Consider 3 printf() statements. Which can the compiler detect if a format mis-match exists?

void foo(const char *str_a,int x) {
  printf("Hello %d\n", x);  // Compiler sees this is good
  printf("Hello %d\n");     // Compiler sees this is bad --> warning/error
  printf(str_a, x);         // Compiler cannot tell - thus the warning
}

Solution 3

This is not an error but a warning. When using printf to print a string you want something like printf("%s", str_a). Whenever you have a string in quotes (" ") it's a string literal this is what the warning means when it says not a string literal. I am not completely sure why you need to have a string literal but it is usually best to follow the compiler; someone else can probabally clarify the need for a string literal.

Solution 4

The other answers are better. But if all else fails, you can tell the compiler to ignore the error.
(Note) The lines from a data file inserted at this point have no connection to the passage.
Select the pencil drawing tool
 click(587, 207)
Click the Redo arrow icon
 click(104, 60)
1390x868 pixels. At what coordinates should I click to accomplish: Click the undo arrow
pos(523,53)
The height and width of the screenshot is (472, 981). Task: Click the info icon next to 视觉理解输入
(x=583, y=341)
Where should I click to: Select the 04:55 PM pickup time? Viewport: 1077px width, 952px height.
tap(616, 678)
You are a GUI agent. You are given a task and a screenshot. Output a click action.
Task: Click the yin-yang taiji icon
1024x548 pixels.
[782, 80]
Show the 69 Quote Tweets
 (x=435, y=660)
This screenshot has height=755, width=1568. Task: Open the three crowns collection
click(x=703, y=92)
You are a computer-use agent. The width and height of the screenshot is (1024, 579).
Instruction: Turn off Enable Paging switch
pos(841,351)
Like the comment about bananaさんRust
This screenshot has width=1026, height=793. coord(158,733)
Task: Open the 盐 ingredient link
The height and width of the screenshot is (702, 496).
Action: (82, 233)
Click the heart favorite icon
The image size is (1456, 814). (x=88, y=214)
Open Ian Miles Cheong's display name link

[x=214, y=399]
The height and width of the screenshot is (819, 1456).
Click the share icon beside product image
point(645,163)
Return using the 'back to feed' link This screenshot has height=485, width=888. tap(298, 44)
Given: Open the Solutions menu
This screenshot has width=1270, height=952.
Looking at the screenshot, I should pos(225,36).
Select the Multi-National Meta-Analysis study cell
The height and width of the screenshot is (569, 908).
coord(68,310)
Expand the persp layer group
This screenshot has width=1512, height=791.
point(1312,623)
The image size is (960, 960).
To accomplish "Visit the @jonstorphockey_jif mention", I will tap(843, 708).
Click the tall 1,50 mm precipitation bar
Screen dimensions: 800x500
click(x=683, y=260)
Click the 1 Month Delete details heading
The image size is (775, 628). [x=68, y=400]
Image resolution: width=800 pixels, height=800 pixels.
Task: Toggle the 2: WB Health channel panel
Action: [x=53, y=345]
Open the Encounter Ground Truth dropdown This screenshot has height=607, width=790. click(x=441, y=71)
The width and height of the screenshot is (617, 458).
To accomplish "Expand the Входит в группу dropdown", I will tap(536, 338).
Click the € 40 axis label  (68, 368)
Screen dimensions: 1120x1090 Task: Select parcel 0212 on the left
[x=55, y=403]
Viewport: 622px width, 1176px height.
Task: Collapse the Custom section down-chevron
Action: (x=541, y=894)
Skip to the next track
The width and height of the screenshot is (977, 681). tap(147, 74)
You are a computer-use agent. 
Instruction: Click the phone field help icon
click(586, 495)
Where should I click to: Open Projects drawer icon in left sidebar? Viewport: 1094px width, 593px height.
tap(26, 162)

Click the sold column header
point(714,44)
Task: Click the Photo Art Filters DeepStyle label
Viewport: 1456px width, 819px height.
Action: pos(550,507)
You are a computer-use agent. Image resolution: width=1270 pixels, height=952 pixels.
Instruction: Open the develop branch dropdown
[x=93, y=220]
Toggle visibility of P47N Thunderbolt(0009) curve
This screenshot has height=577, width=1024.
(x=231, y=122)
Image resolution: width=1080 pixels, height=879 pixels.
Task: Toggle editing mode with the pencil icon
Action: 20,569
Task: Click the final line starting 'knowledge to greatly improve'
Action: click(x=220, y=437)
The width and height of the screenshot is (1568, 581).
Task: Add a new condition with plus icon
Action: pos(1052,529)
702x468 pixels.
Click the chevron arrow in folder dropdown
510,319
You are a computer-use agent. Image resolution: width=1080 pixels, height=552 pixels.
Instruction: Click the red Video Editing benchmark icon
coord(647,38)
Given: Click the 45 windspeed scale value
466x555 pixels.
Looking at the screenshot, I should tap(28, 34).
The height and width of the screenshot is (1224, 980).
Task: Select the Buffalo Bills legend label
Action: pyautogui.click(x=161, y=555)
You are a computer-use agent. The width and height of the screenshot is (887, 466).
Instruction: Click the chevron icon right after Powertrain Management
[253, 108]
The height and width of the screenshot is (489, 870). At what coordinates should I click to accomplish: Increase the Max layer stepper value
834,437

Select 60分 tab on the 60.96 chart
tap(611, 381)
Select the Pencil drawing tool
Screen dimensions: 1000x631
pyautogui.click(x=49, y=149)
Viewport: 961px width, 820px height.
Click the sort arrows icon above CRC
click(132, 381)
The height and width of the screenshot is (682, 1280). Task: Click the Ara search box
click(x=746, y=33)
#pragma clang diagnostic push
#pragma clang diagnostic ignored "-Wformat"
printf(str_a);
#pragma clang diagnostic pop

godbolt

Solution 5

If you were to do something like this:

#include <stdio.h>
#include <string.h>

int main() {
    char str_a[20];

    fgets(str_a, 20, stdin);
    printf(str_a);
}

And the user entered in A %s bad %n string, the user will be able to crash your program, and perhaps start a shell.

With this input, the user can effectively do this:

printf("A %s bad %n string");

The %s specifier causes the function to read from an invalid address, while the %n specifier causes it to write to an invalid address.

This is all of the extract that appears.